И вдруг как закричит: а-а-а-а! И глаза выпучил и на живот себе смотрит, а сам все кричит да кричит. А на животе у него вроде как сыпь, али будто кто его грязными ладошами обхлопал. А он кричит: «Болезнь! Болезнь!»
Матушка — ноги в валенки, платок на голову и в дверь: за Никитой Иванычем.
Отец:
— Сообщит! Сообщит! — И за подол ее хватает.
Это он что Никита Иваныч санитарам сообщит. Куда там! Вырвалась — и в метель.
Вваливаются с Никитой Иванычем. Тот:
— Ну что еще? Покажите. Ну что, ну нейродермит. Мышей меньше есть надо. Само отвалится. Не чешите.
И вправду, прошло. А старопечатную книгу отец все же нашел и сжег. Он не так заразы боялся, как санитаров, не к ночи будь помянуты.
Потому что они забирают и лечат, и люди после того лечения не возвращаются. Никто еще не вернулся.
И страшно об этом подумать. А по улице идешь, и вдруг посвист и гиканье: Красные Сани несутся, а в них шестерка перерожденцев запряжена. И вот ты как есть, тулуп ли на тебе, зипун ли, летом рубаха, — бросишься так-то в сторону, в сугроб али в придорожную грязь, голову руками закроешь, сожмешься: Господи, пронеси!.. Обереги!.. Вдавиться бы в землю, в глину уйти, слепым червырем стать, — только бы не меня! Не меня, не меня, не меня, не меня!..
А они все ближе, а топот все громче, — вот, накатило! Жар, и свист, и хрипло дышит шестерка, и комья грязи из-под полозьев… и пронеслись. Тишина. Только вдали затихает тупая дробь валенок.

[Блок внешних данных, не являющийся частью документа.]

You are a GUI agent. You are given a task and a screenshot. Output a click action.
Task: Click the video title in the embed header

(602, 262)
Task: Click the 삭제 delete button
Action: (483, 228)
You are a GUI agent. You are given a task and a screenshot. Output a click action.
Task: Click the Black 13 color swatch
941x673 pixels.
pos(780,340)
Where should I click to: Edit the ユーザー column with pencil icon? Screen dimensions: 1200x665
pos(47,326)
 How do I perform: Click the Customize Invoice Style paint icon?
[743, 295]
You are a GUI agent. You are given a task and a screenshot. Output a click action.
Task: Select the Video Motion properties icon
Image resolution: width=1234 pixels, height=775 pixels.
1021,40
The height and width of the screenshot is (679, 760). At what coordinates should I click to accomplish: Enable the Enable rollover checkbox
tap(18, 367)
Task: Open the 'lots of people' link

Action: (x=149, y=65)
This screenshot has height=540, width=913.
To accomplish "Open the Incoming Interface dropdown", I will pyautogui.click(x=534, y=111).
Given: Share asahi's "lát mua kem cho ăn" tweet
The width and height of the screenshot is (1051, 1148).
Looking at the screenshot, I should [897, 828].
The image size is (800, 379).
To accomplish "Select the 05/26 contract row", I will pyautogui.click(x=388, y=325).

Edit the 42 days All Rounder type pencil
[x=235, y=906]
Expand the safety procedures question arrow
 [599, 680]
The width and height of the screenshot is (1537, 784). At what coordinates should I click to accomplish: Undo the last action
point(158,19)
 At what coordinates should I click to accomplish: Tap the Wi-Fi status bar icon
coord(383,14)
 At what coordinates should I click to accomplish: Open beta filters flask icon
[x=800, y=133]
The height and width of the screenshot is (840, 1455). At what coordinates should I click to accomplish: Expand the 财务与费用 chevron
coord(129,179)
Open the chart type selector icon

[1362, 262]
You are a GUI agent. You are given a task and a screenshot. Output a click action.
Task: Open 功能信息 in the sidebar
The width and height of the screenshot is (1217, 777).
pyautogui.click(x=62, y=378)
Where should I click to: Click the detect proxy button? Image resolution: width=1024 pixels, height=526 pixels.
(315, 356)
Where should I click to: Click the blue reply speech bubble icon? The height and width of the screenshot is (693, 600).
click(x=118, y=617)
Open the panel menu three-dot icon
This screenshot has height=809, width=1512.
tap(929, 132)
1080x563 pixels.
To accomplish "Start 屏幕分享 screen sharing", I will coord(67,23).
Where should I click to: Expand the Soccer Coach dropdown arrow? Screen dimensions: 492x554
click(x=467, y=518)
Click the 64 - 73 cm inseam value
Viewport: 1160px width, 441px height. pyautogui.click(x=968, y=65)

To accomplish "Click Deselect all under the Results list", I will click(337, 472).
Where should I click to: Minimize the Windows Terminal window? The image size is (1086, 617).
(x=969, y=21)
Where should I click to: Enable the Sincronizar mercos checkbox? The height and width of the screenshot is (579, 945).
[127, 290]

Я не болен, я не болен, нет, нет, нет. Не надо, не надо санитарам приезжать, нет, нет, нет. Боже упаси, Боже упаси, нет, нет, нет.
Вот привязалась к Бенедикту Варвара Лукинишна. Она давно на него одним глазом-то посматривает. Вы, дескать, в Столовую Избу? и я с вами. И бахрома у нее на голове колышется. Идти дак пойдем. Палец послюнить, свечу погасить, — долго ли?
В Столовой Избе народищу!.. Бенедикт Варвару Лукинишну с мисками к прилавку подтолкнул, чтоб в хвост встала, а то еще народу набежит, — а сам кинулся к столам и два места оттер. И ложицы положил: тут мол, занято. И ногой перегородил, чтоб не совались. И локти пошире расставил. И лицом набычился: помогает.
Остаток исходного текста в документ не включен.